Research done to establish the key actors behind the scams and how the operation works by Agari, an email security firm, led to a collective called Scattered Canary, a full-service business email compromise (or BEC) operation that uses scams like email impersonation and phishing to manipulate businesses into paying out phony contracts and other fake invoices. Scattered Canary then uses a network of money mules within the US and globally to route the money.

According to the report quoted by Wired, Scattered Canary has committed fraud using loopholes in US unemployment benefit scheme running into several thousands of dollars. The gang uses several techniques including BEC whereby they set up one generic-looking Gmail address and then make accounts to submit fraudulent claims adding periods into different parts of the address. Most web platforms will interpret all of these as different email accounts, while Gmail doesn’t recognize periods as changing its own addresses.

In this way, the scammers can file dozens of individual submissions under as many people’s names, using their specific personal information, while managing it all from one centralized email account. One campaign the Agari researchers analyzed used 259 variations of the same address.

Agari detected that an actor within the Nigerian cybercriminal group Scattered Canary is filing fraudulent unemployment claims and receiving benefits from multiple states, while also receiving Cares payouts from the Internal Revenue Service (IRS), receiving hundreds of thousands of dollars in (scam) payments.
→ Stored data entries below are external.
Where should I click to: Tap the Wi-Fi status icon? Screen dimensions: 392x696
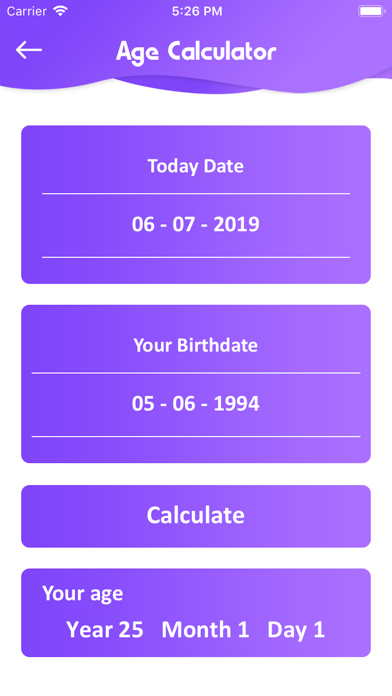coord(60,11)
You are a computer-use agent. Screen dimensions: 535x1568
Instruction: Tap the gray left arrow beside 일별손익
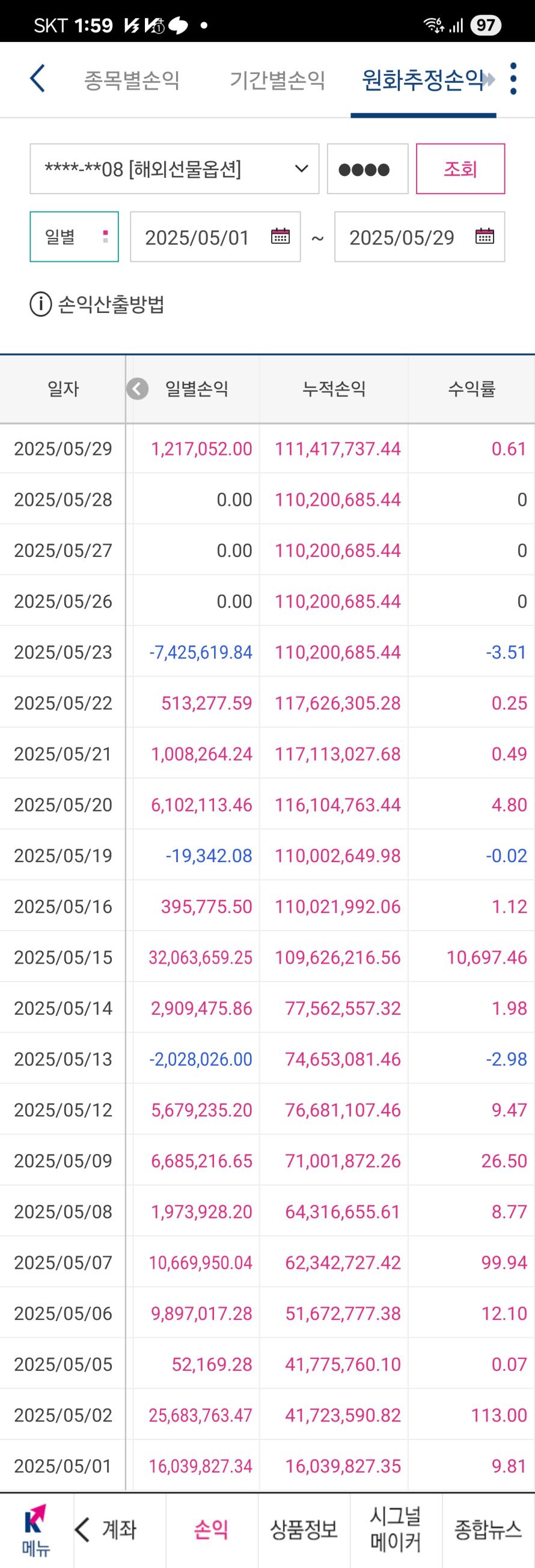[138, 388]
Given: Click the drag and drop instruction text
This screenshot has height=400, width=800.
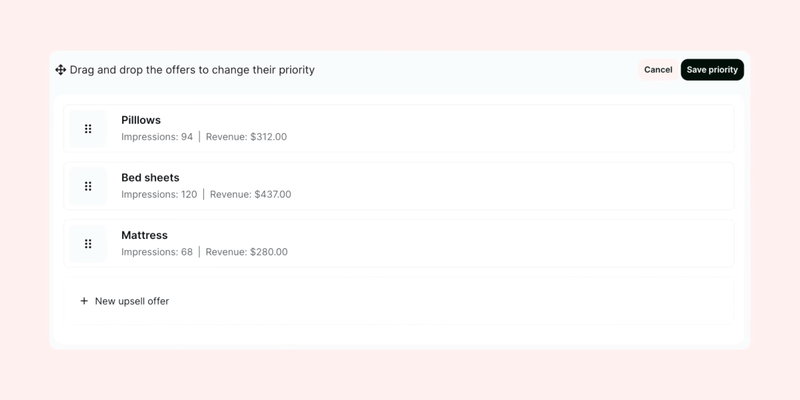Looking at the screenshot, I should pos(192,70).
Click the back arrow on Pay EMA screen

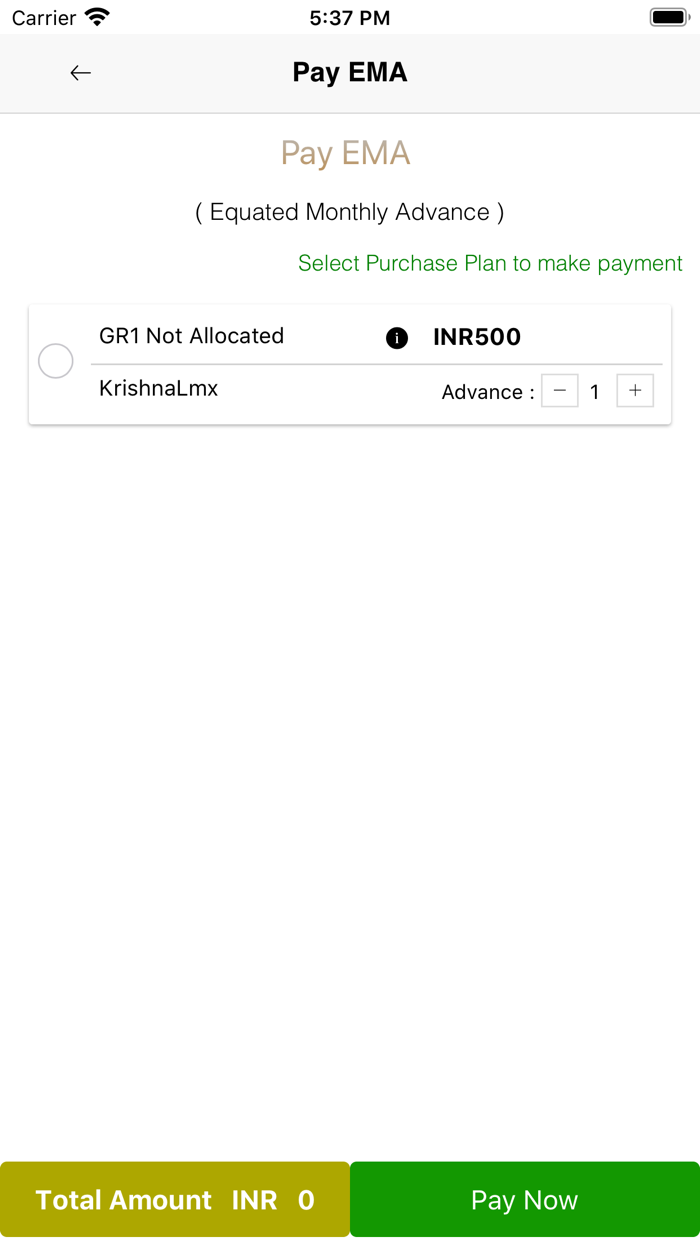tap(80, 72)
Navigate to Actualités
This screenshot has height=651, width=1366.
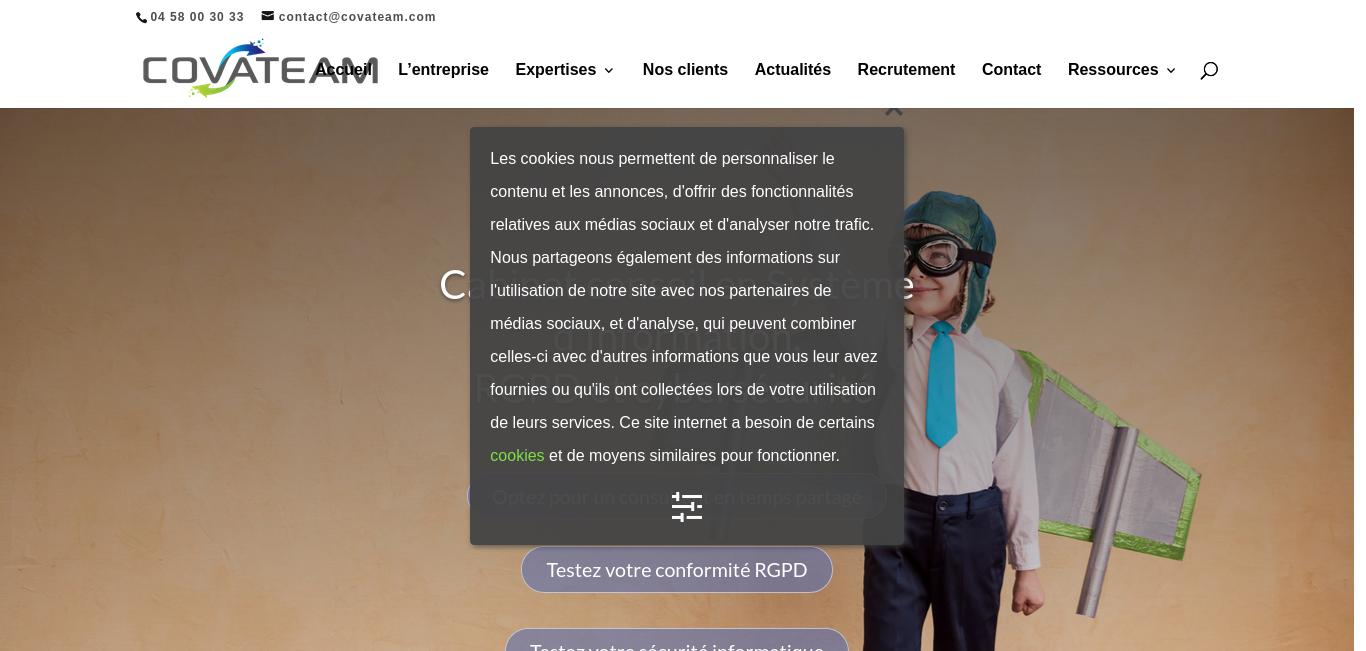(x=793, y=70)
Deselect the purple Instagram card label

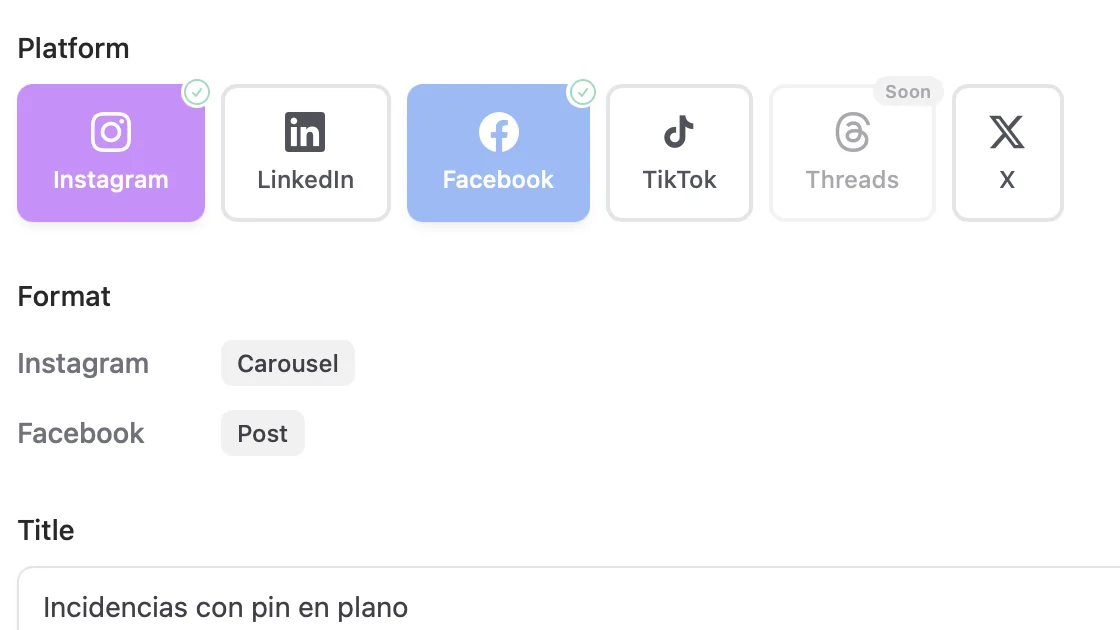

“Regular unemployment, the extra $600 per week that out-of-work Americans can claim during the pandemic, plus the one-time $1,200 payment eligible adults are receiving under the Cares Act are all vulnerable targets for cybercriminals. In the midst of a pandemic and critical economic downturn, though, the theft of those benefits could have particularly dire consequences. The Secret Service warns that hundreds of millions of dollars could be lost to such scams just as states are running out of money to fund unemployment on their own,” notes Agari.

Nigeria’s anti-corruption agency, the Economic and Financial Crimes Commission, EFFC, has in recent times clamped down hard on online scammers popularly called ‘Yahoo boys’. The EFCC is also collaborating with the FBI, leadingto major crime busts, an example being Obinwanne Okeke who was arrested in the US last year. Subsequent investigations in the US also led to the arrest of over 80 Nigerians in the US for several online scams.

Last year, EFCC nabbed Mompha, another online fraud suspect who also lived in Dubai. Mompha has since been banned from travelling abroad while standing trial in Nigeria for money laundering, fraud and operating an illegal forex bureau.